Health Reimbursement Arrangement (HRA)

An alternative to group health insurance

What is a health reimbursement arrangement (HRA)?

A health reimbursement arrangement (HRA) is an IRS-approved, employer-funded, health benefit used to reimburse employees for out-of-pocket medical expenses and personal health insurance premiums.

Many small- to medium-sized businesses use HRAs over group health insurance or health stipends because of the tax advantages and budget control.

How does it work?

With an HRA, businesses set a monthly allowance for employees. After making health care purchases, most often insurance premiums, employees submit documentation to the business's HRA administrator. From there, the administrator reviews the documents and, if everything is in order, reimburses employees up to their monthly allowance amount, tax-free.

The problem with group health insurance

HRAs are a new way to offer health benefits to employees. Before, most small businesses were unable to offer traditional group benefits because they’re too expensive, too complicated, and too one-size-fits-all.

Things to do »
a – According to the HRA overview, why do many small- to medium-sized businesses choose HRAs over group health insurance or health stipends? Answer in one to three sentences.
b – Rewrite the part of the HRA overview from "With an HRA, businesses" up to and including "and too one-size-fits-all.", replacing "monthly allowance" with "quarterly allowance".
The items after this point have no connection to the HRA overview.

Given data »
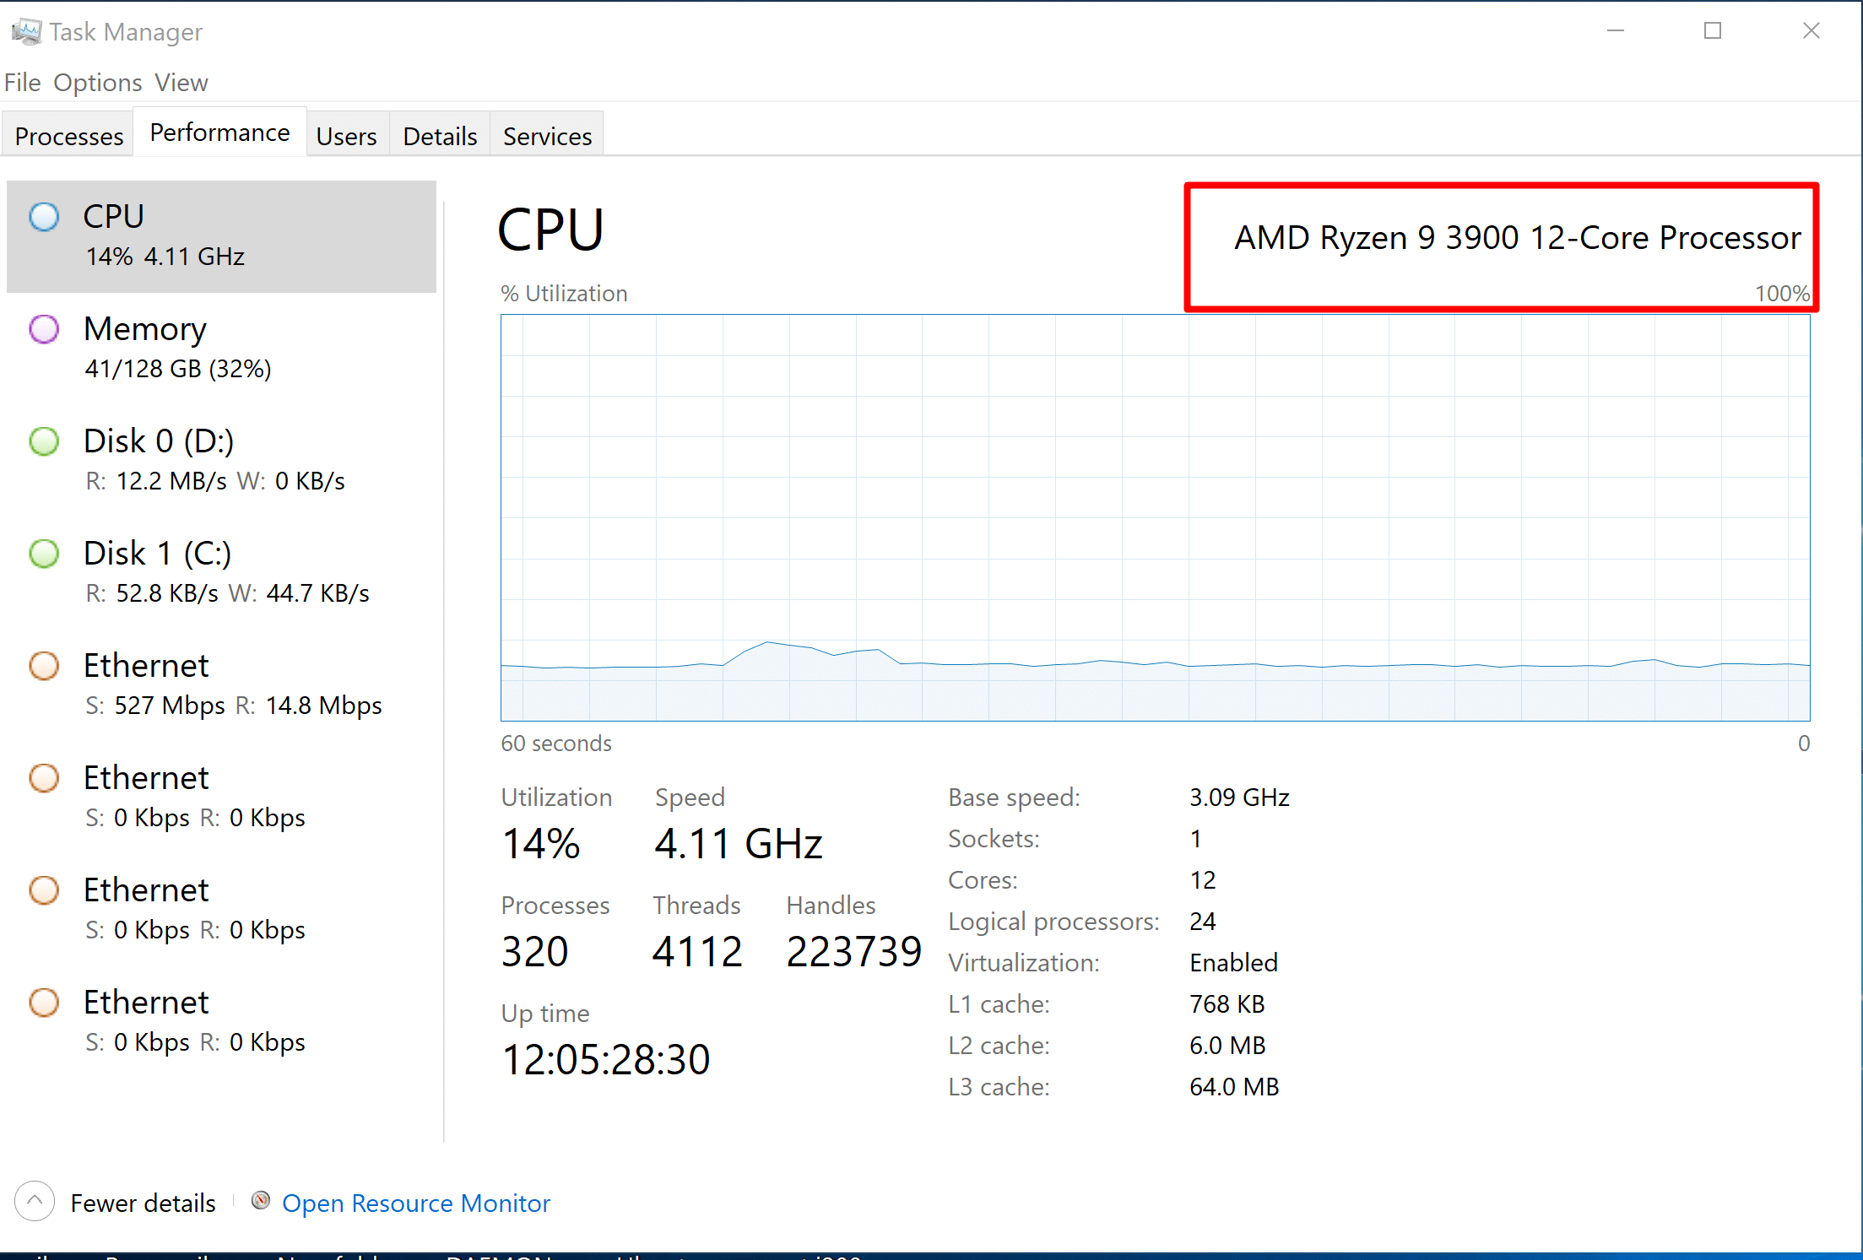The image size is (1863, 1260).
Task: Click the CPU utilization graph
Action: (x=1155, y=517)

---

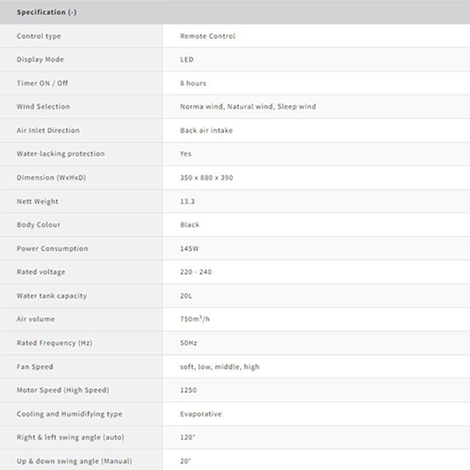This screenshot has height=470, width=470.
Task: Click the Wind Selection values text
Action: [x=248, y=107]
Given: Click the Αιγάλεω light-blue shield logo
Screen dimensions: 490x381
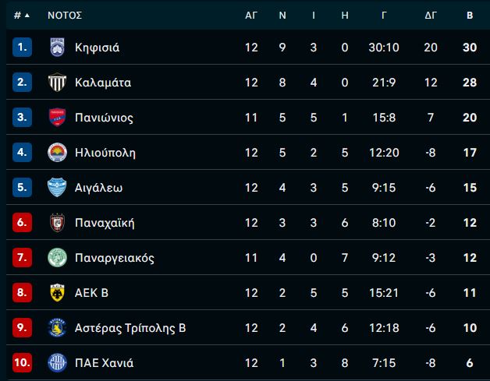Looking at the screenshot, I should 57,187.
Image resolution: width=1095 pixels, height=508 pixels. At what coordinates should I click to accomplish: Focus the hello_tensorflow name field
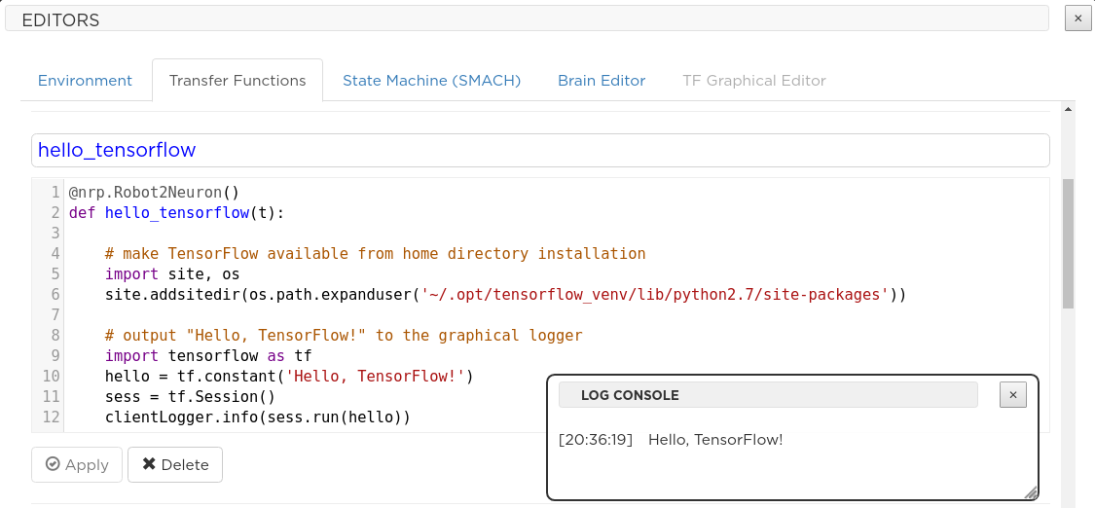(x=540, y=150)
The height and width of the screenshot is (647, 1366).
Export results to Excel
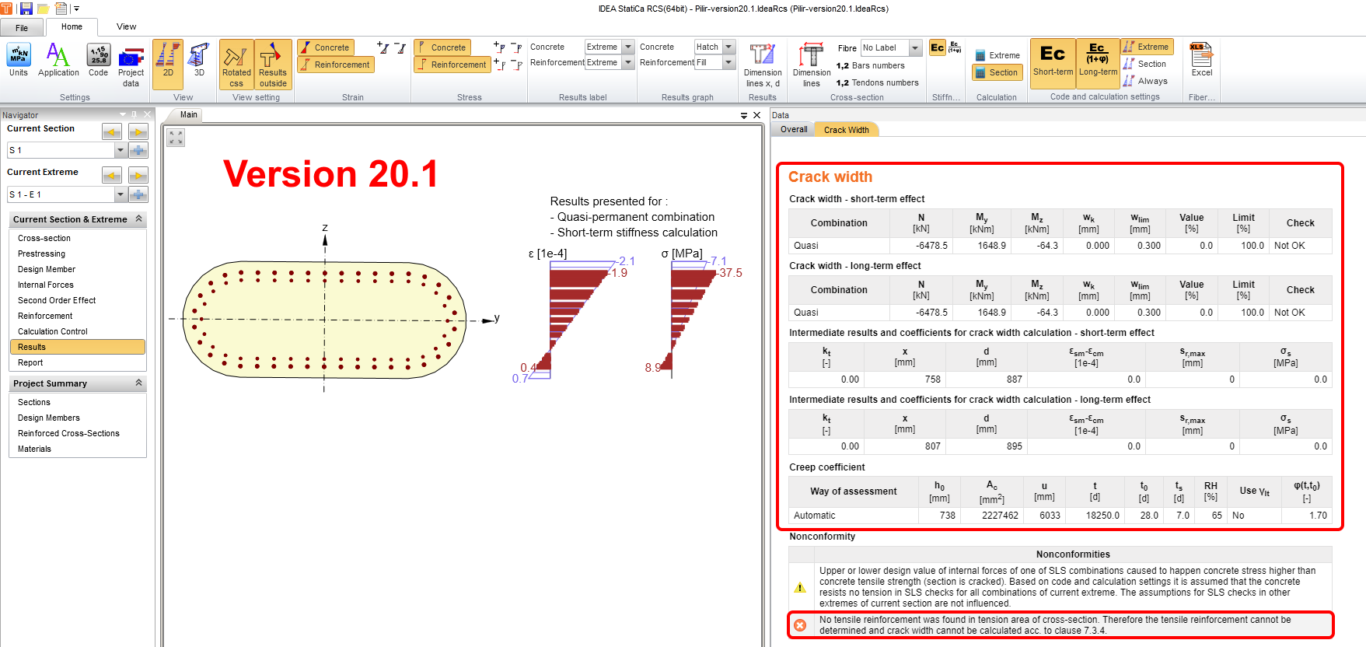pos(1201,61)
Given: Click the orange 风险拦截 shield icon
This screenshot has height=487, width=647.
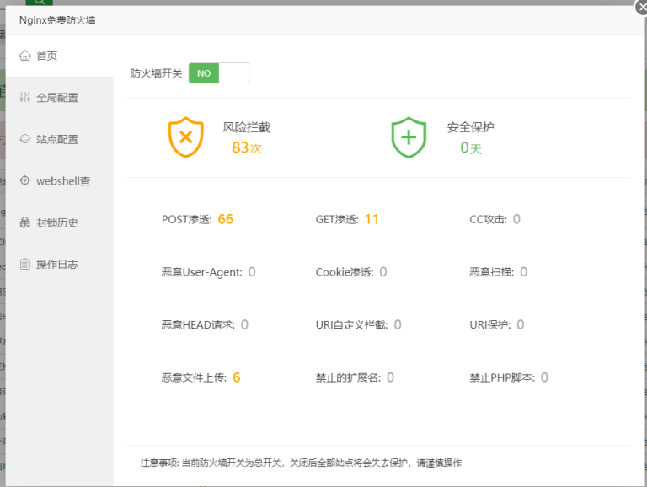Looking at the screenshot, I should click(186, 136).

Solutions to the problems »
a – Many small- to medium-sized businesses choose HRAs because of their tax advantages and the budget control they provide.

b –
With an HRA, businesses set a quarterly allowance for employees. After making health care purchases, most often insurance premiums, employees submit documentation to the business's HRA administrator. From there, the administrator reviews the documents and, if everything is in order, reimburses employees up to their quarterly allowance amount, tax-free.

The problem with group health insurance

HRAs are a new way to offer health benefits to employees. Before, most small businesses were unable to offer traditional group benefits because they’re too expensive, too complicated, and too one-size-fits-all.